- What to work on -
**A)** From the AWS gateways article below, extract the passage from "Key points that" up to and including "its subnet’s route table.", reproducing it word for word.
**B)** According to the AWS gateways article below, what does an instance need in order to be internet-reachable through an Internet Gateway? List every requirement it gives.
**C)** Render this sentence from the AWS gateways article below in Spanish: "An Internet Gateway is a VPC-level component you attach to a VPC."

>> Start Source excerpt

Article

Demystifying AWS IGW and NAT GW

by Gary Worthington, More Than Monkeys

If you’ve ever found yourself muttering “why can this EC2 instance download updates but that one can’t?”, you’ve probably stumbled into the swamp of Internet Gateways (IGW) and NAT Gateways (NATGW). AWS networking has a special talent for being both simple and endlessly confusing, usually because people talk about “public subnets” like they are a physical thing, rather than what they actually are: a route table decision.

Let’s sort this out properly.

The mental model that stops you getting lost

There are only a few moving parts you need to hold in your head:

Subnets:

  • just IP ranges. They do not make traffic public or private on their own.

Route tables:

  • where you decide where traffic goes.

Internet Gateway (IGW):

  • the VPC’s doorway to the internet.

NAT Gateway (NATGW):

  • a managed service that lets private things initiate outbound internet access without becoming reachable inbound.

Everything else is just implementation detail and people being dramatic.

What an Internet Gateway actually is

An Internet Gateway is a VPC-level component you attach to a VPC. It provides a path between your VPC and the public internet.

Key points that save time in design reviews:

  • IGW is not “a public subnet”. It is attached to the VPC, not a subnet.
  • IGW does not magically expose your instances to the world.
  • IGW does not do NAT for your instances. If your instance has a private RFC1918 address only (like 10.0.1.25), the internet cannot route back to it.

For an instance to be internet-reachable via an IGW, it needs:

  1. A route to the IGW (0.0.0.0/0 -> igw-...) in its subnet’s route table.
  2. A public IPv4 address (auto-assigned public IP or an Elastic IP).
  3. Security Group rules that allow the inbound traffic you care about.
  4. Network ACLs that are not sabotaging you.

That is it. No incense, no chanting.

“Public subnet” is just a route table label

A subnet is typically called “public” when its route table has:

  • 0.0.0.0/0 -> Internet Gateway

If that default route points somewhere else (or nowhere), it is not “public”, regardless of what someone named it in Terraform.

A subnet is typically called “private” when its route table has:

  • 0.0.0.0/0 -> NAT Gateway (for outbound internet access)
  • or no 0.0.0.0/0 route at all (isolated, no internet)

That is the whole distinction. The subnet itself did not change. Your routing did.

Why NAT Gateway exists

Most real systems want this shape:

  • App servers should be able to fetch OS updates, call third-party APIs, pull containers, talk to AWS services.
  • But app servers should not be directly reachable from the internet.

That is exactly what a NAT Gateway gives you: outbound-only internet access for resources in private subnets.

The NAT GW sits in a public subnet, has an Elastic IP (for the “public NAT” flavour), and private subnets route their internet-bound traffic to it. NAT GW then translates the source IP to its public IP and sends it out via the IGW.

Importantly:

  • NATGW does not allow unsolicited inbound connections from the internet to your private instances.

>> End Source excerpt
>> Start Data section

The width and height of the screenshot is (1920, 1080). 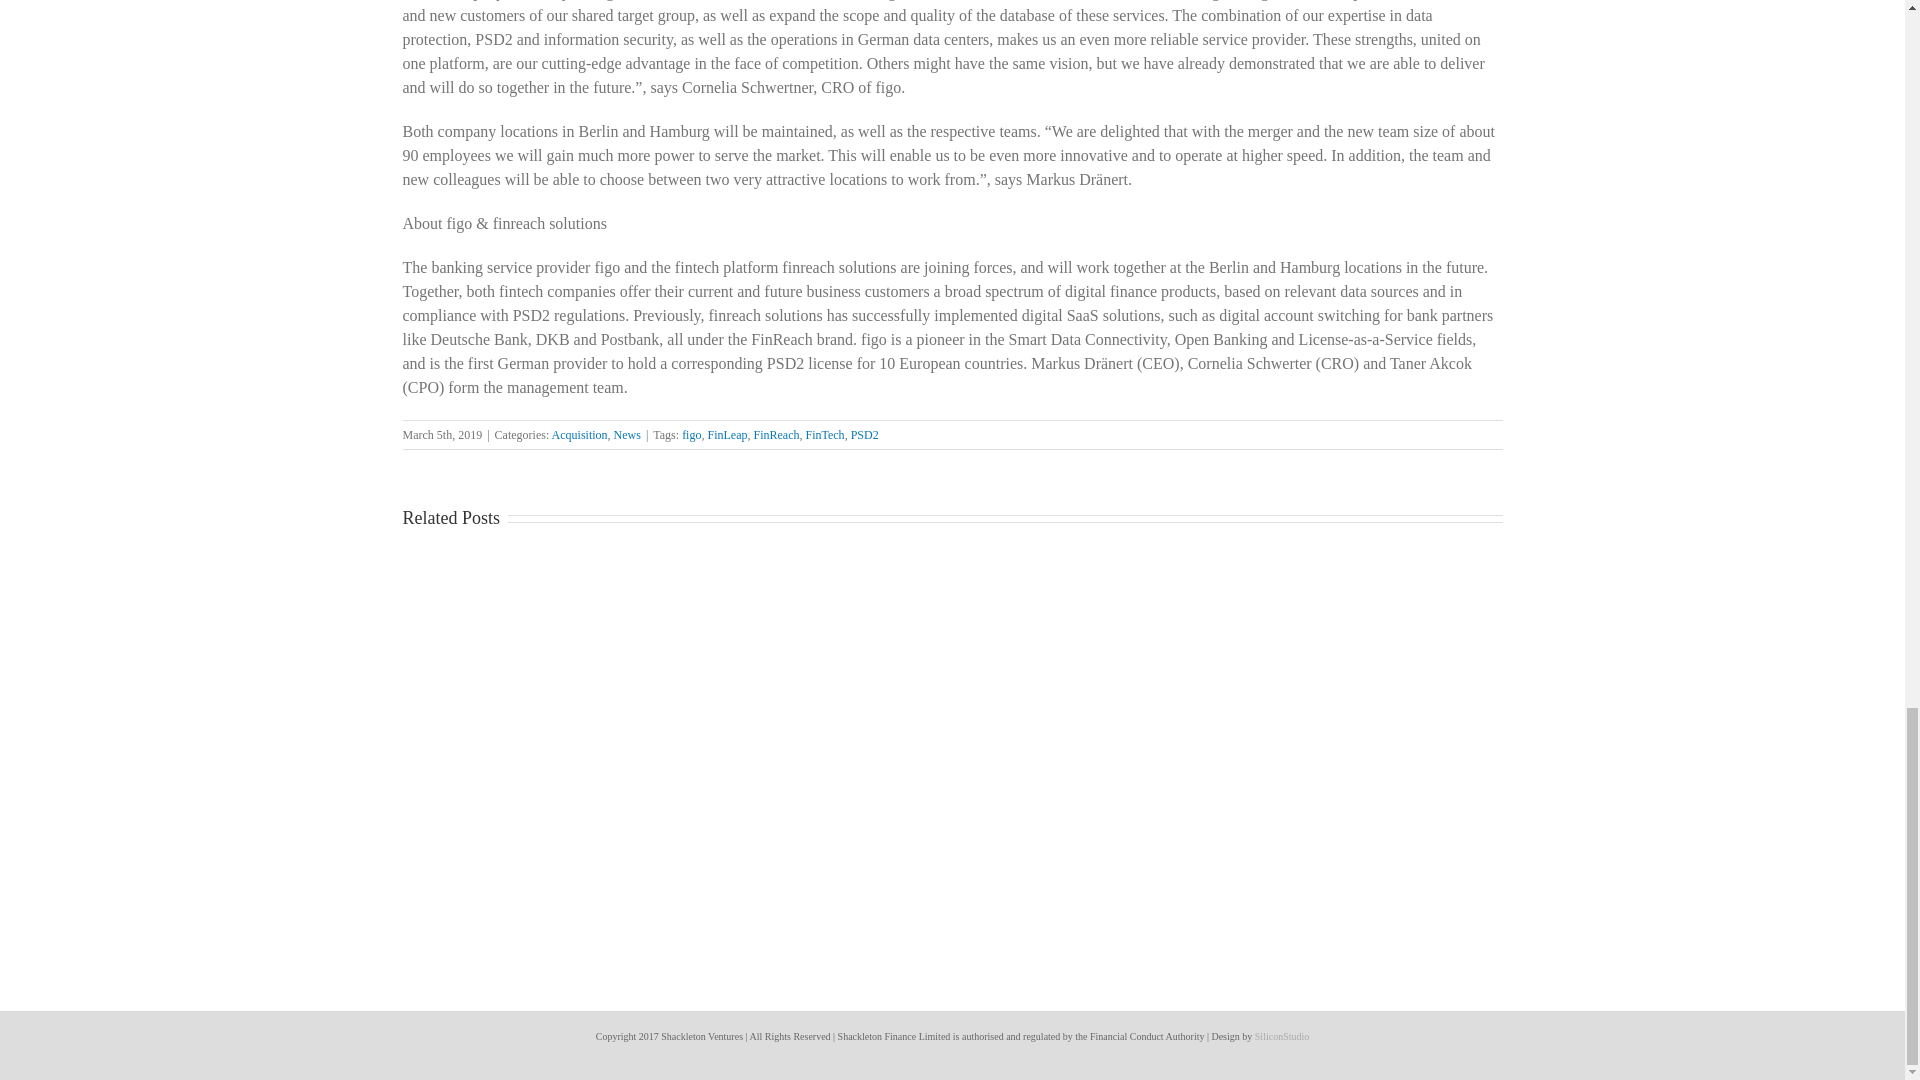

>> End Data section

- Task-by-task results -
**A)**
Key points that save time in design reviews:

  • IGW is not “a public subnet”. It is attached to the VPC, not a subnet.
  • IGW does not magically expose your instances to the world.
  • IGW does not do NAT for your instances. If your instance has a private RFC1918 address only (like 10.0.1.25), the internet cannot route back to it.

For an instance to be internet-reachable via an IGW, it needs:

  1. A route to the IGW (0.0.0.0/0 -> igw-...) in its subnet’s route table.

**B)**
1. A route to the IGW (0.0.0.0/0 -> igw-...) in its subnet's route table.
2. A public IPv4 address (auto-assigned public IP or an Elastic IP).
3. Security Group rules that allow the inbound traffic you care about.
4. Network ACLs that are not sabotaging you.

**C)** Un Internet Gateway es un componente a nivel de VPC que se asocia a una VPC.